Tak jak i po Wigrach, tak i o Rakowie nie ma co się dopatrywać plusów. GieKSa od miesięcy systematycznie ściągana jest na samo dno przez prezesów, trenerów i piłkarzy. I choć przez moment miałem wiarę w naszego szkoleniowca, to pierwsze mecze wiosny pokazały, że zespół wygląda gorzej niż w ostatnich meczach jesienią. Nie ma więc się gdziekolwiek zaczepić, jeśli chodzi o próbę złapania optymizmu.
Minusy:
– Fatalna gra – to co pokazał GKS w meczu z Rakowem przypominało raczej nędzne próby trzecioligowca w starciu z ekipą z ekstraklasy. Efektu z tego nie było żadnego.
– Taktyka bij na Śpiączkę, a leć – naprawdę długie piły na osamotnionego napastnika, który do demonów szybkości nie należy, świadczą o bardzo małym, a w sumie to znikomym repertuarze sposobów gry
– Farmazony Dudka – trener uważa, że dwudziestoprocentowa sytuacja Śpiączki była stuprocentowa i miała wpływ na wynik. Naprawdę, wydawało się, że szkoleniowiec zaczął mądrze mówić, ale to…?
– Obrona na trzy – a dokładnie trzy bramki, bo jeśli chodzi o ocenę szkolną to jedynka. To co zrobił Jędrych przy pierwszym golu i Lisowskim przy drugim to był pokaz najbardziej kuriozalnych zachowań piłkarzy GieKSy, jakie znamy od lat.
– Zmiennicy nie pomagają – a wręcz przeszkadzają, tak jak Piesio, który notuje fatalną stratę na kontrę na trzeciego gola.

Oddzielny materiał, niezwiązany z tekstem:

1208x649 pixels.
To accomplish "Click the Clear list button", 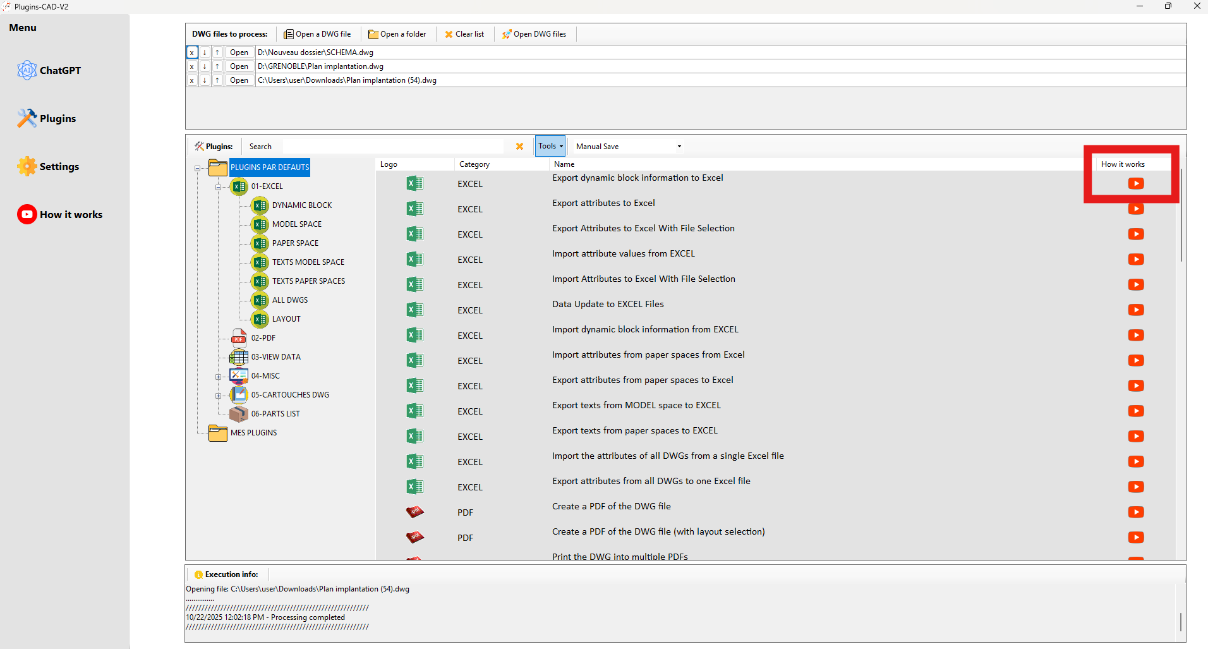I will click(464, 34).
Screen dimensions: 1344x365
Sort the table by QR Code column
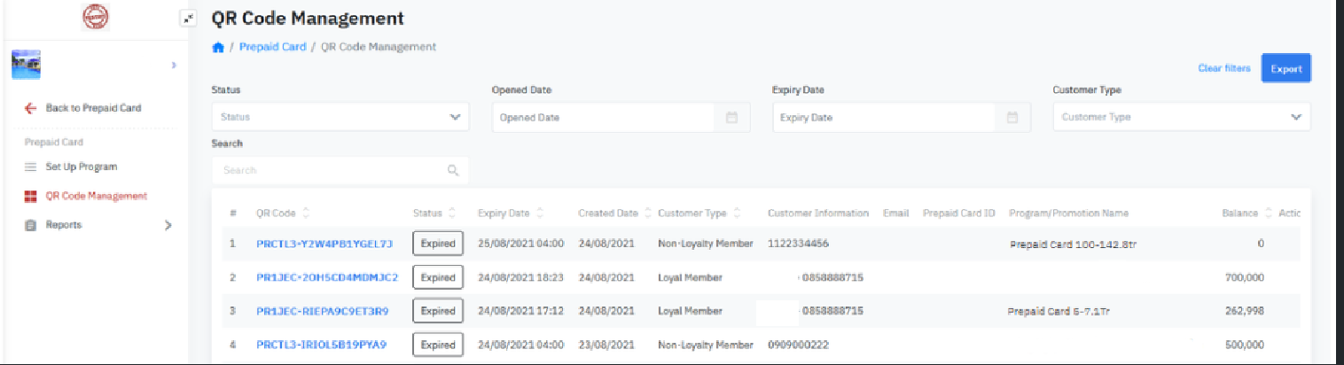coord(307,214)
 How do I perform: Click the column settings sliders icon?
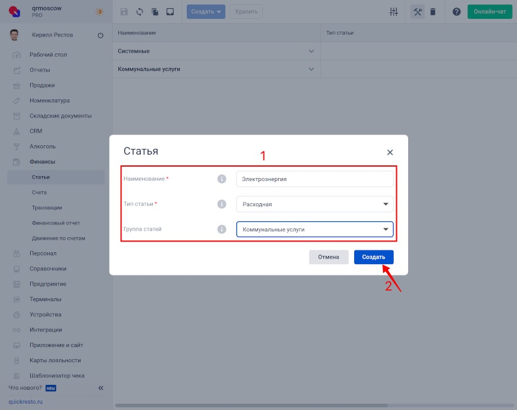(x=394, y=11)
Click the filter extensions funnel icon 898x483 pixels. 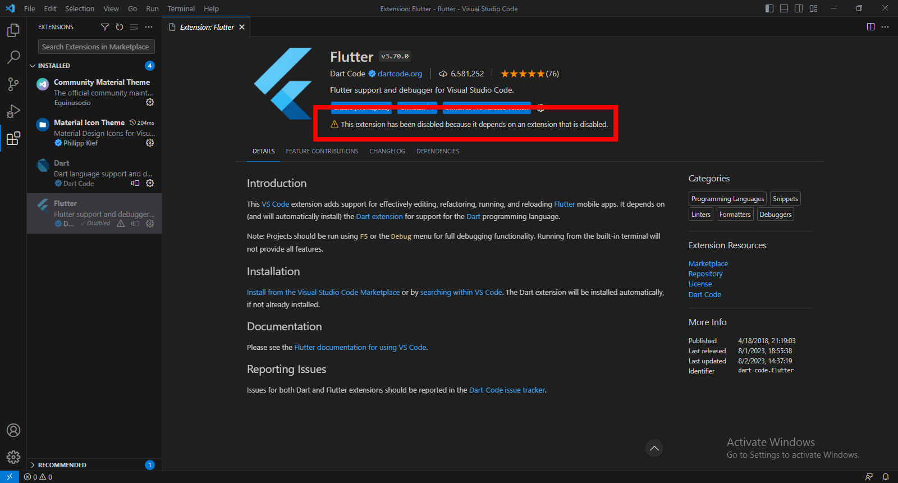pyautogui.click(x=105, y=27)
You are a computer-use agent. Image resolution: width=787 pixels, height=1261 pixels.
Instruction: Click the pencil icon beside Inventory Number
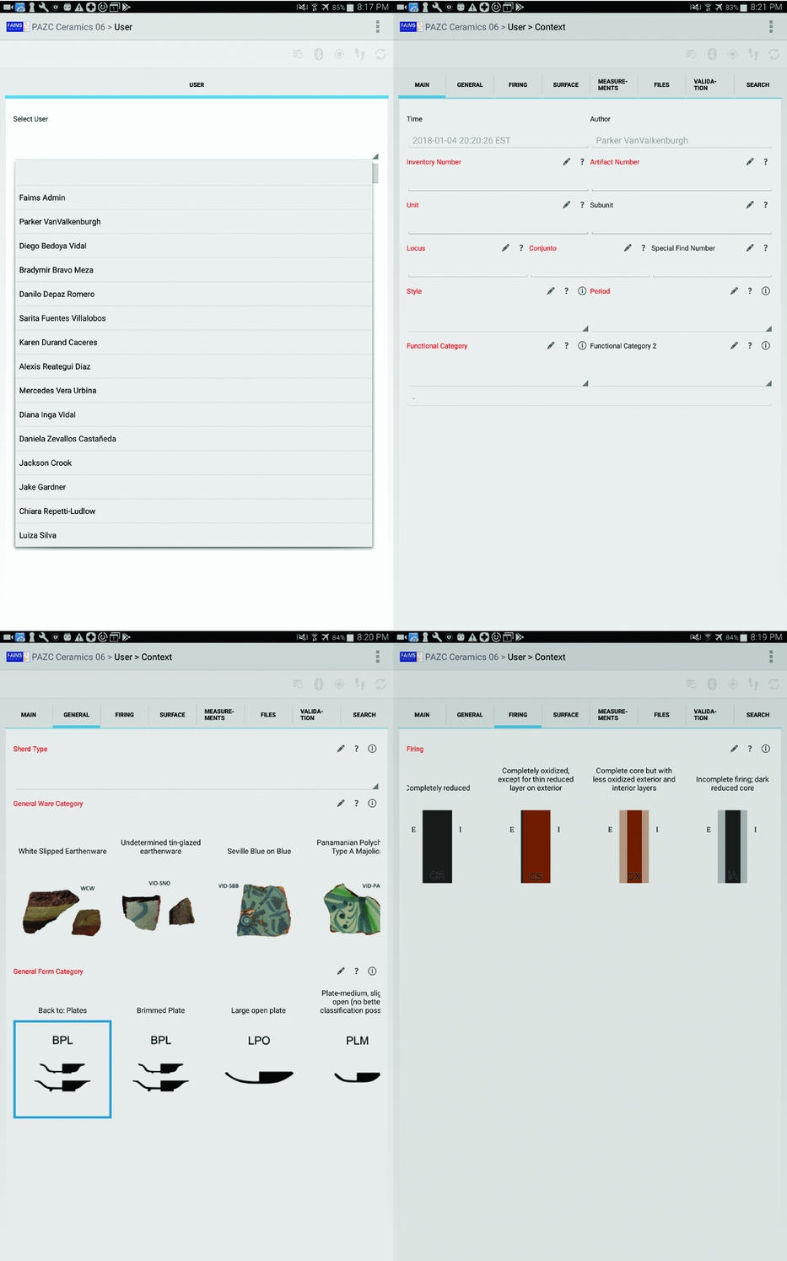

– Raków grał na pół gwizdka – oszczędzający siły na Legię rywal, przyjechał sobie na Bukową i wziął darowane trzy punkty.
– Tylko cud może nas uratować przed spadkiem – taka prawda. Żeby osiągnąć możliwą (ale nie pewną) granicę utrzymania 36 punktów, należałoby mieć bilans 6-0-5 lub 5-3-3. Czyli wygrywać co drugi mecz. Jak to zrobić, gdy bilans Dudka wynosi 1-3-6?